Blowing hot over cold drinks

Minister of State for Sports R D Athithan had a roomful of visitors last week, including journalists aspiring to travel to Atlanta for the Olympics coverage. He asked his secretary to order cold drinks from the government canteen for all the visitors present in the room.

Much to his chagrin, the minister's private secretary came back crestfallen. The canteen manager had apparently quoted a government rule which said that only Cabinet ministers were entitled to serve cold drinks to their guests. The rules permit a minister of state to order cold drinks at government expense only for a foreign delegation, and that too for not more than a dozen persons.

Athithan was furious at the canteen's snub and ordered a round of cold drinks at his own expense. He has vowed to have the irrational rule scrapped.

A Nehruvian tale for Deve Gowda

The nation's hall of gossip (we refer to the central hall of Parliament), fully bears witness to the multi-faceted woes of the 13-party ruling coalition. Prime Minister H D Deve Gowda is naturally the butt of much derisive talk, more from the members of the not-so-United Front than others.

A senior Janata Dal leader, who found his ministerial ambitions stymied, harked back to the Nehruvian times to illustrate Deve Gowda's lack of stature.

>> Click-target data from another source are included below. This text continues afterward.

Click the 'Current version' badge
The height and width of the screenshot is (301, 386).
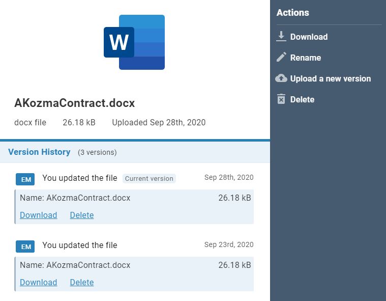[149, 178]
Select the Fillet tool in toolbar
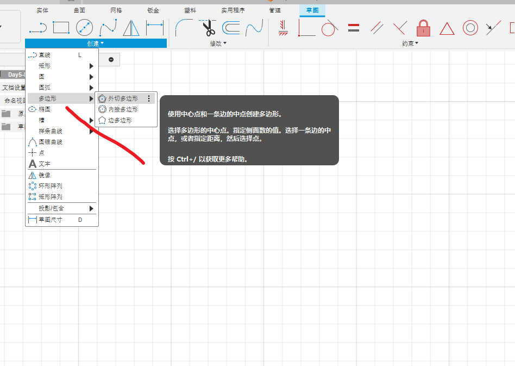This screenshot has height=366, width=515. pyautogui.click(x=184, y=27)
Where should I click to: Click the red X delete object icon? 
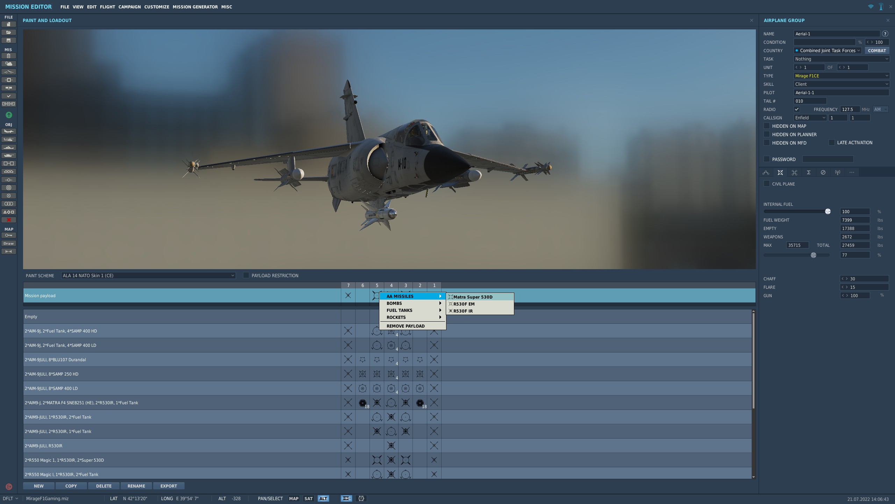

He told his small audience of politicos and scribes with malicious relish about how the first prime minister of India was fond of wearing a red rose on the lapel of his jacket.

It seems the gardener at Teen Murti, then the residence of Jawaharlal Nehru, would present him a fresh rose every morning. One day, he asked Panditji to get his son a peon's job. Panditji mumbled something and the matter rested there until the gardener began to pester him about his son's job every morning, even as he presented him with a rose.

"As was bound to happen, Nehru displayed his famous short temper. 'Arre, bhai, mein tumarey bete ko chaprasi to nahin bana sakta. Pradhan mantri ke nate, use mantri jaroor bana sakta hoon (Look, I cannot make him a peon but, as prime minister, I can certainly make him a minister).

The gardener, the story goes, got the message and stopped pestering him. Even before the JD MP's audience had stopped laughing at Nehru's wit, our ministerial aspirant delivered his punch line, "But Deve Gowda is the only prime minister who cannot make anyone a minister. That power has been usurped by Laloo, Mulayam, Karunanidhi, Naidu... anyone but Deve Gowda."

A ministerial pool

Did K Karunakaran (right) build himself a swimming pool at his official residence while he was the industries minister in the Rao government? After a newspaper reported that he had indeed built one at 9, Krishna Menon Marg, Karunakaran has been at pains to pass it off as a 'small tub.'.

But inquiries reveal that the Cement Corporation of India, a public sector unit under the administrative control of industries ministry, spent Rs 1 million to make a swimming pool in the back lawn of Karunakaran's house for his morning 'ablutions', as his aide put it. The pool may not be Olympic-sized, but it is certainly bigger than a small tub. Laid with glazed titles, it has of a regular provision for fresh water and drainage.

It is commonplace for public sector units to provide for the comforts of their ministers-in-charge.

Wealthy leaders, bankrupt party

A well-respected ad agency owner has been running from pillar to post to recover his dues from the Congress party. The long-term treasurer of the party, Sitaram Kesri, (left) pleads shortage of funds as the reason for non-payment.

The party owes the said agency about Rs two million from the time the late Rajiv Gandhi had personally approved the campaign for the 1991 Lok Sabha election. Kesri had promised to pay after the 1996 election. Following the party's rout, Kesri's excuse remains unchanged: "Let us see after the next election."

Meanwhile, the adman has lost all hope of recovering his long-pending dues.